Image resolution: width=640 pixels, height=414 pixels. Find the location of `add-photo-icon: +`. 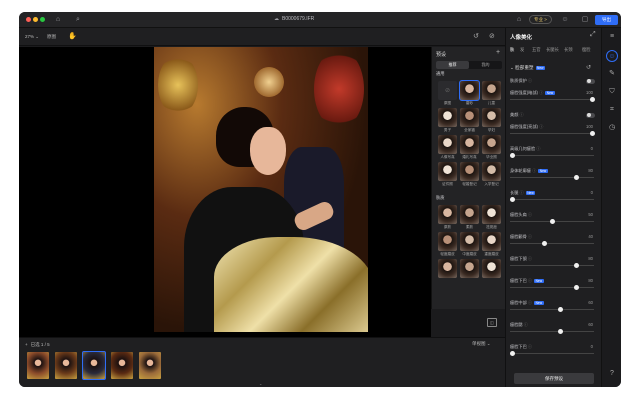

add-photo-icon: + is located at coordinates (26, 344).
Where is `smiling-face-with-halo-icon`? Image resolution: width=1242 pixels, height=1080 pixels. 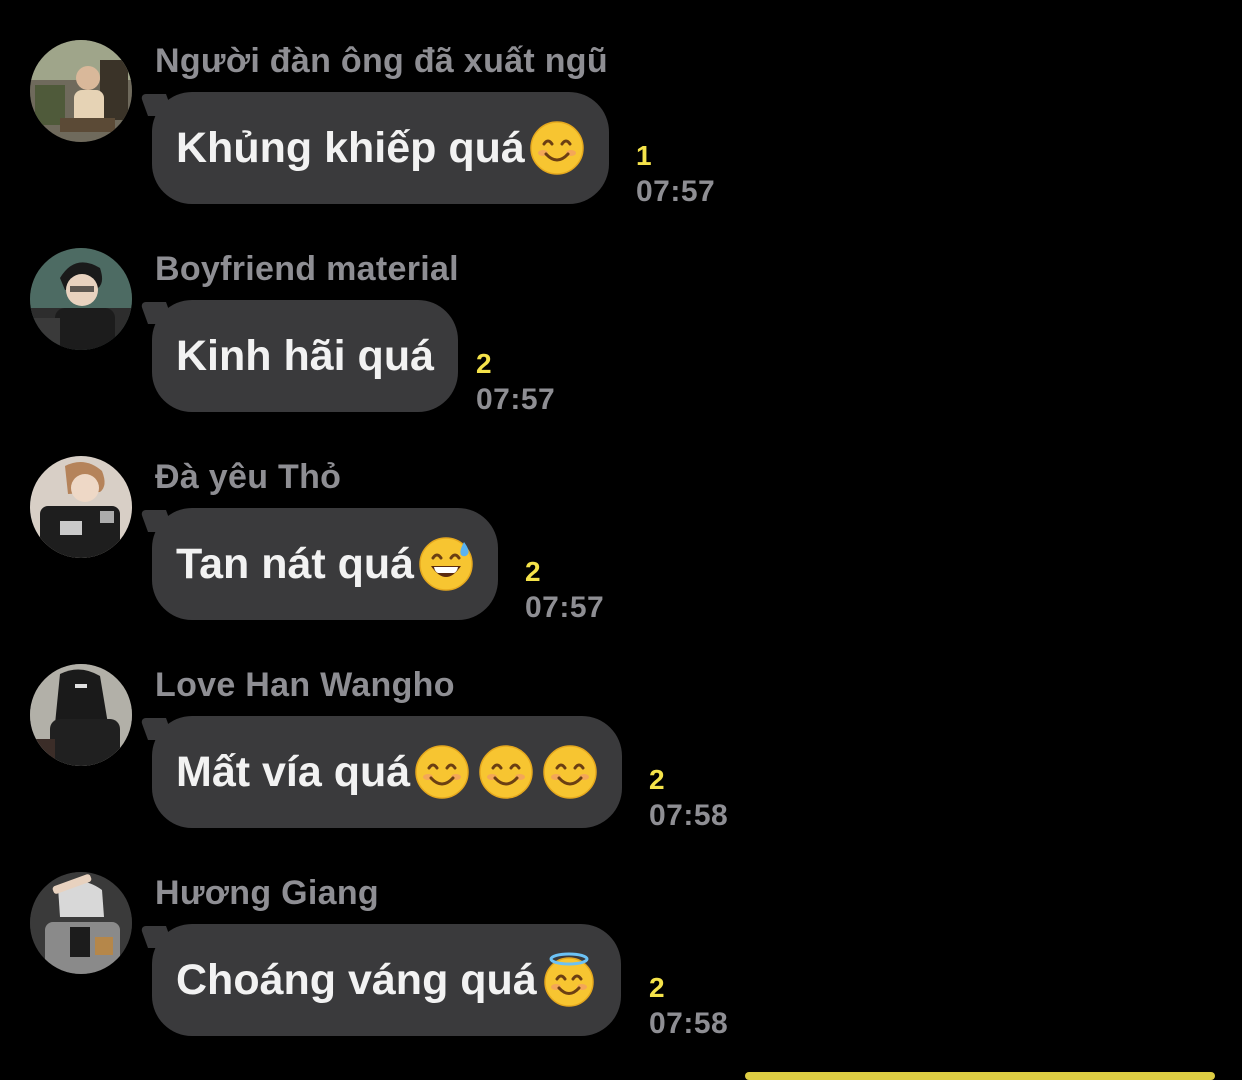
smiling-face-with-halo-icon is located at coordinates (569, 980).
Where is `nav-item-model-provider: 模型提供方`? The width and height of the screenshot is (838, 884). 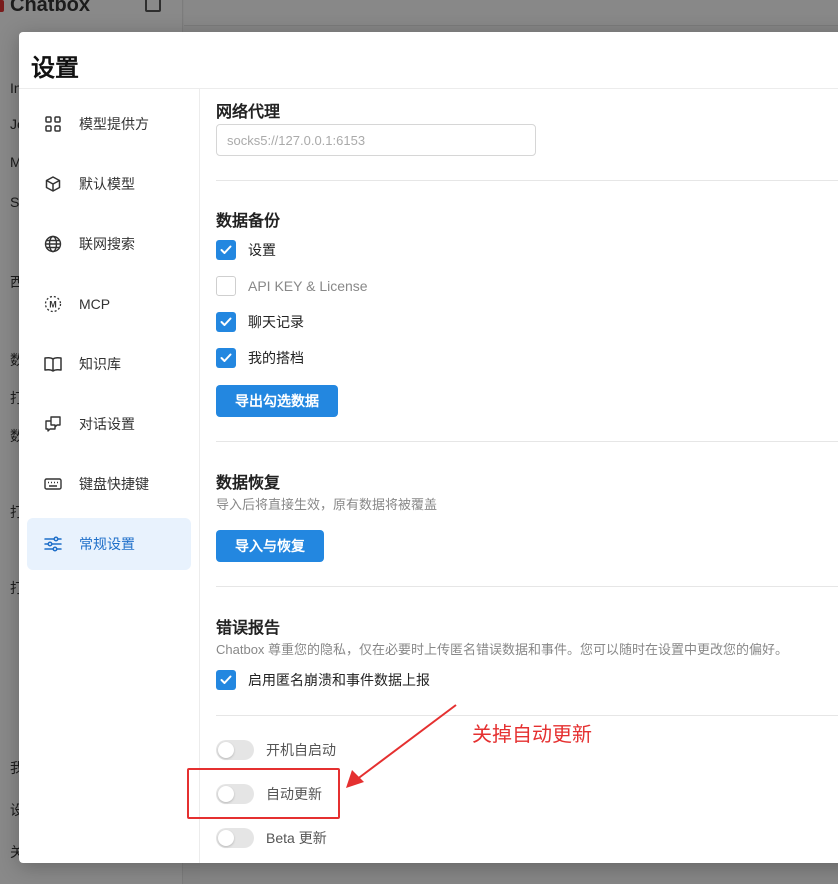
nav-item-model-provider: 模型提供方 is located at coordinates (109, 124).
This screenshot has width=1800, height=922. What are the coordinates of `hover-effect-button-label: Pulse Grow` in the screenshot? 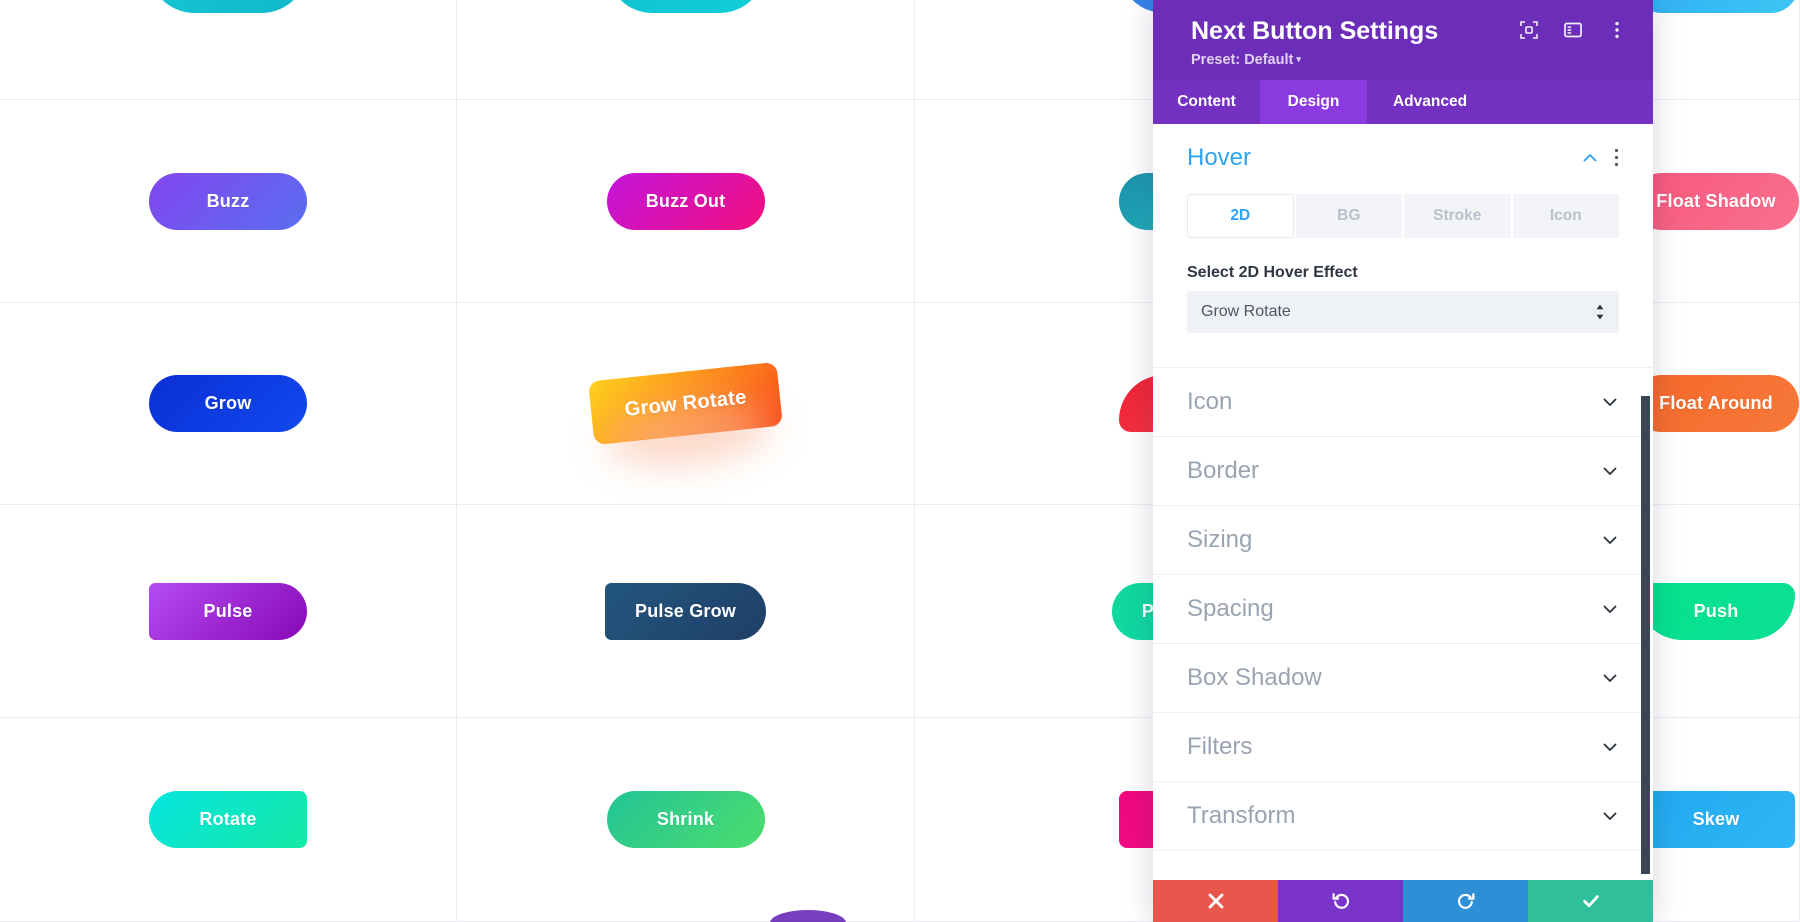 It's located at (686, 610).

---

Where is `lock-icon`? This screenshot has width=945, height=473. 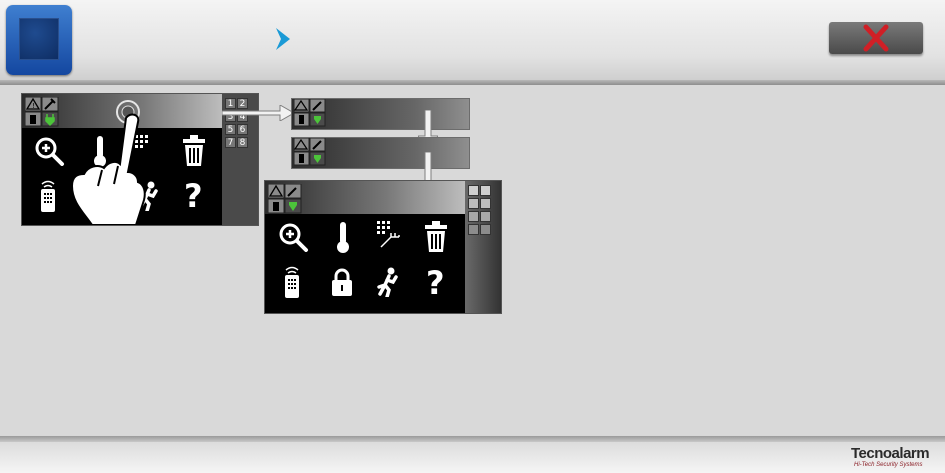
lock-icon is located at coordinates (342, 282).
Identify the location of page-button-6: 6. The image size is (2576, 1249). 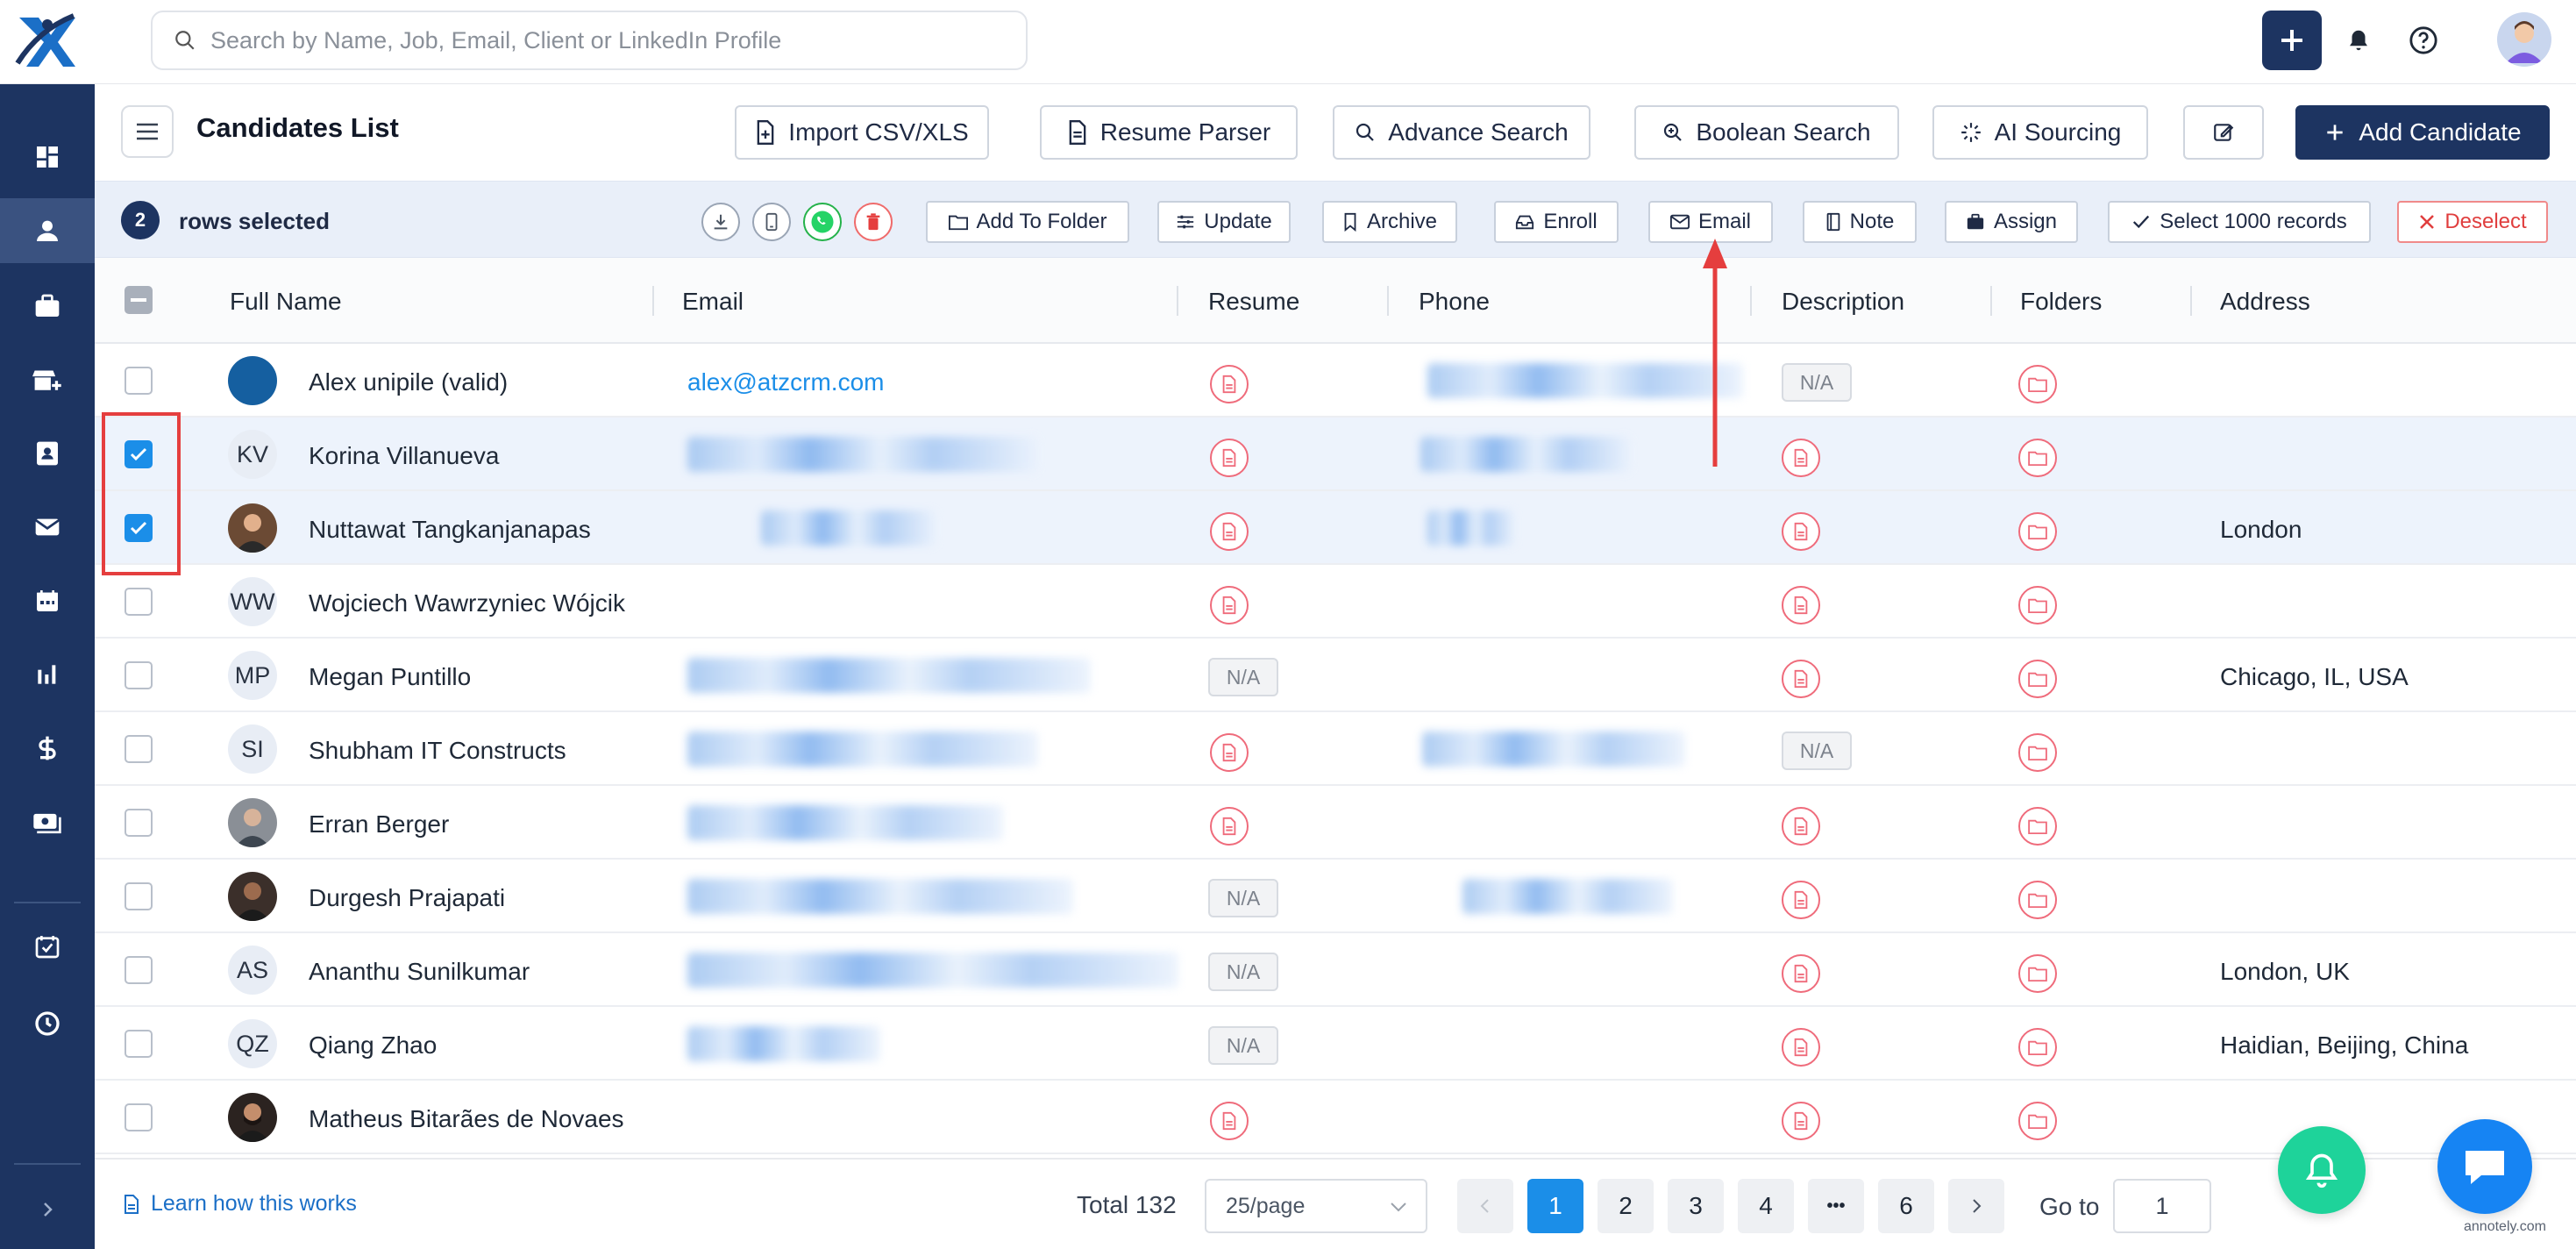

ASSIGNMENT
Starting at the line that has "Image resolution: width=640" and stopping after the one that has "smiling-face-with-halo-icon is located", write those lines out again with "pixels" replaced by "px" and nothing else changed. Leave the pictures out.

SOLUTION TO THIS EXERCISE
Image resolution: width=640 px, height=414 px. Find the location of `add-photo-icon: +`. 

add-photo-icon: + is located at coordinates (26, 344).
Where is `smiling-face-with-halo-icon`? Image resolution: width=1242 px, height=1080 px. 
smiling-face-with-halo-icon is located at coordinates (569, 980).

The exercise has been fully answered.